What you are asked to do:
For the data below, restate word for word only the lines from the line containing "Instagram (257, 1832)" through the line containing "Message (429, 1832)", both ends included.

Records for processing:
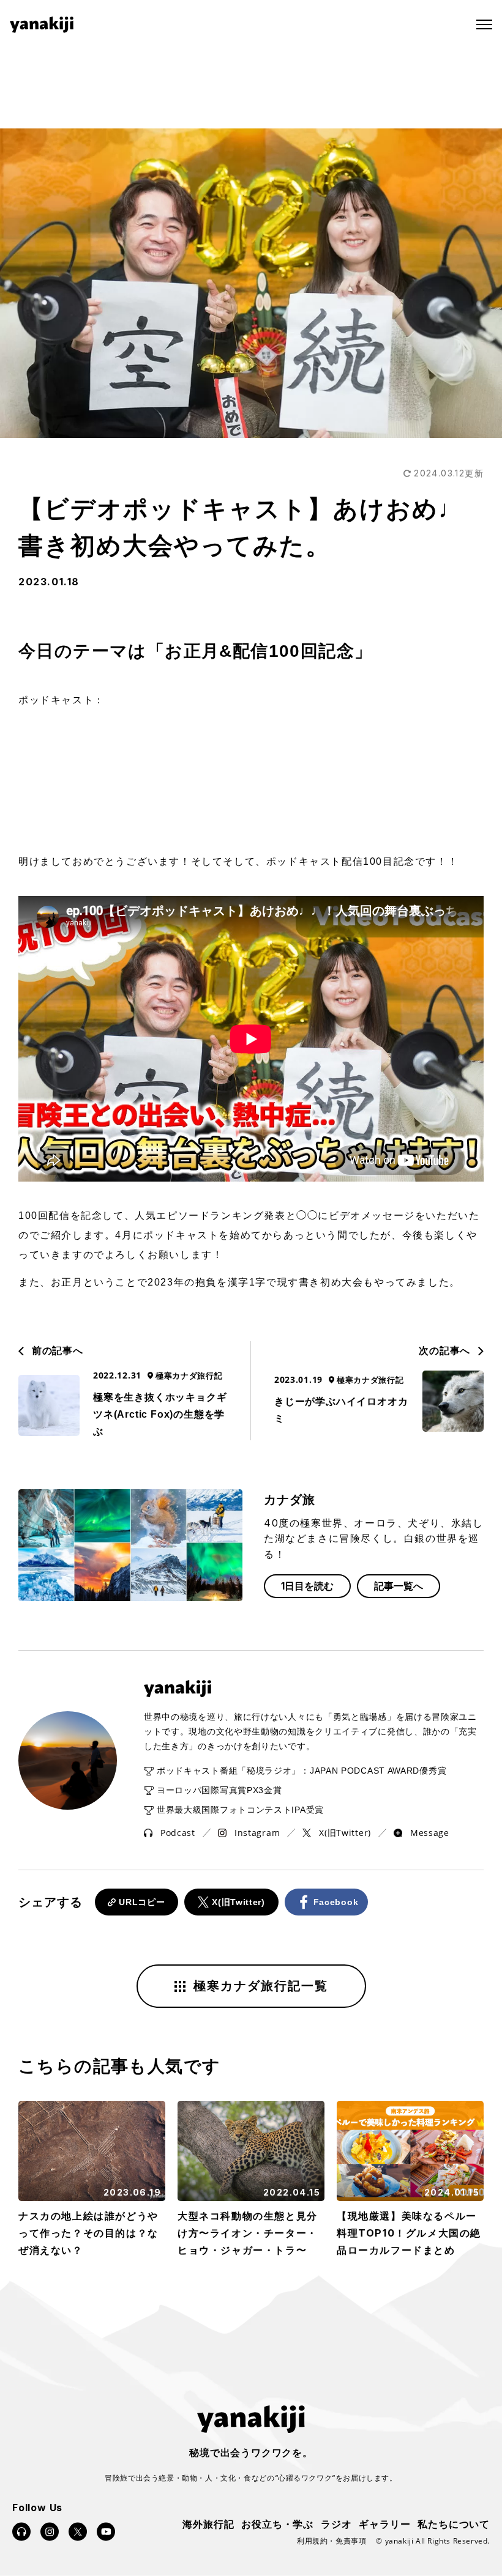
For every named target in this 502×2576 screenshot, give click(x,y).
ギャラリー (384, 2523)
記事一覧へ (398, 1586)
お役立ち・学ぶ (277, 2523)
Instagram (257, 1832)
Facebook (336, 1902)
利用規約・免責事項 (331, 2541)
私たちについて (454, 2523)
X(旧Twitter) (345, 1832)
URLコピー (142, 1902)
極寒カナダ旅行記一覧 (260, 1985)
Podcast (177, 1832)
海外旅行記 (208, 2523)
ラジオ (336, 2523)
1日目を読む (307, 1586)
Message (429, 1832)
--
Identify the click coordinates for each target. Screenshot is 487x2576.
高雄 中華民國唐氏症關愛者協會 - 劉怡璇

Written solution:
Instagram (257, 1832)
Facebook (336, 1902)
利用規約・免責事項 (331, 2541)
私たちについて (454, 2523)
X(旧Twitter) (345, 1832)
URLコピー (142, 1902)
極寒カナダ旅行記一覧 (260, 1985)
Podcast (177, 1832)
海外旅行記 (208, 2523)
ラジオ (336, 2523)
1日目を読む (307, 1586)
Message (429, 1832)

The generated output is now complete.